Cerebellar dysfunction is also a feature of congenital hypothyroidism. Up to 40 percent of children and adolescents with congenital hypothyroidism have been shown to demonstrate mild findings of cerebellar dysfunction, such as intention tremor, difficulty with tandem gait, clumsy running, fine motor dysfunction, and unsteady stance (5). Animal studies have shown that hypothyroidism interferes with cerebellar development (6). The cause of cerebellar ataxia in association with hypothyroidism remains unidentified. TRH (thyrotropin releasing hormone) besides its role in energy homeostasis has been studied for its function in cerebellar ataxia (7). In animal models, TRH has been associated with improvement in ataxic gait. TRH analogs are now being developed not only for their anti-ataxic effect but also for the arousal effects and treatment of depression (8). No typical morphological changes in the cerebellum have been described. It is assumed that a thyrogenic, specific metabolic factor is responsible which aggravates the already existing non specific cerebellar changes. The prognosis is very good. On the other hand, cerebellar ataxia resulting from congenital hypothyroidism has typical histological cerebellar changes and prognosis is very poor unless thyroxine treatment is started soon after birth (9).

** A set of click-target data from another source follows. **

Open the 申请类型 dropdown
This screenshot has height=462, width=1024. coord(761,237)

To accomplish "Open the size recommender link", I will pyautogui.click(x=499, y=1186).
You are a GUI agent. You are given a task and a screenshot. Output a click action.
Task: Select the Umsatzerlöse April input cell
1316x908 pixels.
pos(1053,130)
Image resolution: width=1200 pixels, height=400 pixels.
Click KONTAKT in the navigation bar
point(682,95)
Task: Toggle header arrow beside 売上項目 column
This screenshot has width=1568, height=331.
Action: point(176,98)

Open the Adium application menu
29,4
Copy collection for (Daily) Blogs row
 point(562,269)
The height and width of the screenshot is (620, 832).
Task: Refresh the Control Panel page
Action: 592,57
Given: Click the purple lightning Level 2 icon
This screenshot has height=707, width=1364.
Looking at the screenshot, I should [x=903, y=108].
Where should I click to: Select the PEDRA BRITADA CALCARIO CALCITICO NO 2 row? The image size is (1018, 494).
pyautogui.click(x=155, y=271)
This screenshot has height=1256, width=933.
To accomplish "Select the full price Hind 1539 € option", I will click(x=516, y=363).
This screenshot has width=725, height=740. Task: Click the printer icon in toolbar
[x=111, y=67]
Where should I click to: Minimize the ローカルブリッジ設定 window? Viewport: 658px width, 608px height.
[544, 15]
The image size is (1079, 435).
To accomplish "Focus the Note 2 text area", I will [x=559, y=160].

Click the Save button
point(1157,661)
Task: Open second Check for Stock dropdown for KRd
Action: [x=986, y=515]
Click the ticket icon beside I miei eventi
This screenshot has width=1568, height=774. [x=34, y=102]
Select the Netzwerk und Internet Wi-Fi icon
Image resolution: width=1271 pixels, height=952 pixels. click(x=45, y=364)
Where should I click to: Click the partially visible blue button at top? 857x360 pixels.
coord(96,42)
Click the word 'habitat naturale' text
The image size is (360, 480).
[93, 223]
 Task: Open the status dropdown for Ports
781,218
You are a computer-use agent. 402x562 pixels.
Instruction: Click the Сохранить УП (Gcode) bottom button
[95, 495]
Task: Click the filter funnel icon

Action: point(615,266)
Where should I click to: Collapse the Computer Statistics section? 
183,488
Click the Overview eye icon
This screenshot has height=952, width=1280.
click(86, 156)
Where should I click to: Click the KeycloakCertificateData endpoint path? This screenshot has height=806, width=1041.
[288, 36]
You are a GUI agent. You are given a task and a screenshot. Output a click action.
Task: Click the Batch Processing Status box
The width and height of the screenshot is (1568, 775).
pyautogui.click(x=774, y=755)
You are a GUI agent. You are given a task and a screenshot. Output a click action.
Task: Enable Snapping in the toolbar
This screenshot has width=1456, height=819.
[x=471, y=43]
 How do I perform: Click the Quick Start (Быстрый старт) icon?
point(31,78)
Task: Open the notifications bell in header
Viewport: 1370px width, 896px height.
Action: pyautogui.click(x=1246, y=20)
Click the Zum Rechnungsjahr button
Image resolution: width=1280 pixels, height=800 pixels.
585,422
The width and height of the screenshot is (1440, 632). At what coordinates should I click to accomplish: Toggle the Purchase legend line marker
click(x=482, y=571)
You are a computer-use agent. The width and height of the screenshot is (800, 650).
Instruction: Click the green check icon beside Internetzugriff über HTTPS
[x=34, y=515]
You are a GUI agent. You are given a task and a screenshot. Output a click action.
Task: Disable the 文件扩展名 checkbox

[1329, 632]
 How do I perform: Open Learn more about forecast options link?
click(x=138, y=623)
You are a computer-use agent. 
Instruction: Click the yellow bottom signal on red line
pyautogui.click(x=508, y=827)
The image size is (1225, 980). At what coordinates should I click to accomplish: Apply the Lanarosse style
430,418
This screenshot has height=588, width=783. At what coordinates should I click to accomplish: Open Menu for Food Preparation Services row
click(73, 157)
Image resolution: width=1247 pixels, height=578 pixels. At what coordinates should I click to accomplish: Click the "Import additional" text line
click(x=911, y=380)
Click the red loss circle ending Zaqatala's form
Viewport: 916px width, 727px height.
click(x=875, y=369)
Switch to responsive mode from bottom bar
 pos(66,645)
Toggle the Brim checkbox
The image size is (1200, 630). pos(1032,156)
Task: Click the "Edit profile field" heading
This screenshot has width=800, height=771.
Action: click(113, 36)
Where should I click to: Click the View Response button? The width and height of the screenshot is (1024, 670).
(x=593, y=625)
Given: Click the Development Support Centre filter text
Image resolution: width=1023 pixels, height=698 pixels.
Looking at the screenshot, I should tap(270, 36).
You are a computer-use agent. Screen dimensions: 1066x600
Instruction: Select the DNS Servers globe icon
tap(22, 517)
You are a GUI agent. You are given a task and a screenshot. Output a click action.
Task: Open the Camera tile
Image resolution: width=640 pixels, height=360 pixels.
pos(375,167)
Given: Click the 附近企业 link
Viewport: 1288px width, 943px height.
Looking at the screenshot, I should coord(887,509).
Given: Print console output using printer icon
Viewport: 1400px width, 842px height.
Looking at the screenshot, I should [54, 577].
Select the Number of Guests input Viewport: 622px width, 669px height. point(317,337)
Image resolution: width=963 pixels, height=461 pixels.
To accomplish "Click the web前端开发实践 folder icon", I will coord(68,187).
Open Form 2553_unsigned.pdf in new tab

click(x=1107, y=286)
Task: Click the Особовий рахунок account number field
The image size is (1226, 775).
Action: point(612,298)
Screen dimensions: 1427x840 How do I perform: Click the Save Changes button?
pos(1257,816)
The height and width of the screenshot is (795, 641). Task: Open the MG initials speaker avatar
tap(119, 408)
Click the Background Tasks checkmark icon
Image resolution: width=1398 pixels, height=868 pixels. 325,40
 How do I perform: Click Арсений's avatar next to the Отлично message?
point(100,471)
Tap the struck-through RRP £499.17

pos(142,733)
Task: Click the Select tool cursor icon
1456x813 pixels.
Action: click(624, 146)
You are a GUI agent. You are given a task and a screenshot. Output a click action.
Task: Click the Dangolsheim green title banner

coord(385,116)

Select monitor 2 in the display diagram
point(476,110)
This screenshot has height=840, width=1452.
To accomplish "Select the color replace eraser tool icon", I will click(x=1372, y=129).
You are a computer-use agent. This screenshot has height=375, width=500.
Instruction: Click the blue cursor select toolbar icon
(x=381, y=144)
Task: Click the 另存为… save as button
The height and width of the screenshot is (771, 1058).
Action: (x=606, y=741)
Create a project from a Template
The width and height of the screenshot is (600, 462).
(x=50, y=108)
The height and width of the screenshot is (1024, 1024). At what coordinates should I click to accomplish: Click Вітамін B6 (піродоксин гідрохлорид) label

Cerebellar degeneration in patients with raised antithyroid antibodies may be immune mediated. Some cases of hypothyroidism associated cerebellar ataxia do not reverse with normalization of their thyroid state with thyroid hormone replacement and may be harboring undiagnosed Hashimoto’s thyroiditis (10). Dinkar et al. have reported a case of Hashimoto’s encephalopathy presenting purely with subacute cerebellar syndrome (11). A similar case has been reported by Nakagawa et al. (12). Necropsies of patients with hypothyroidism and cerebellar ataxia have been reported. Barnard et al. described degenerative changes in the cerebellum, particularly in the anterosuperior portion of the vermis, together with atrophy of ventral portion of the pons, transverse pontine fibres, and middle and superior peduncles in a patient with hypothyroidism and cerebellar ataxia (2). A case of gait instability has been described in a patient with subclinical hypothyroidism with complete resolution after thyroxine treatment (13).
In conclusion, this case report highlights that hypothyroidism should be considered in all cases of cerebellar ataxia, as it is a reversible cause of ataxia.
Conflict of interest
The authors declare that they have no conflict of interest concerning this article.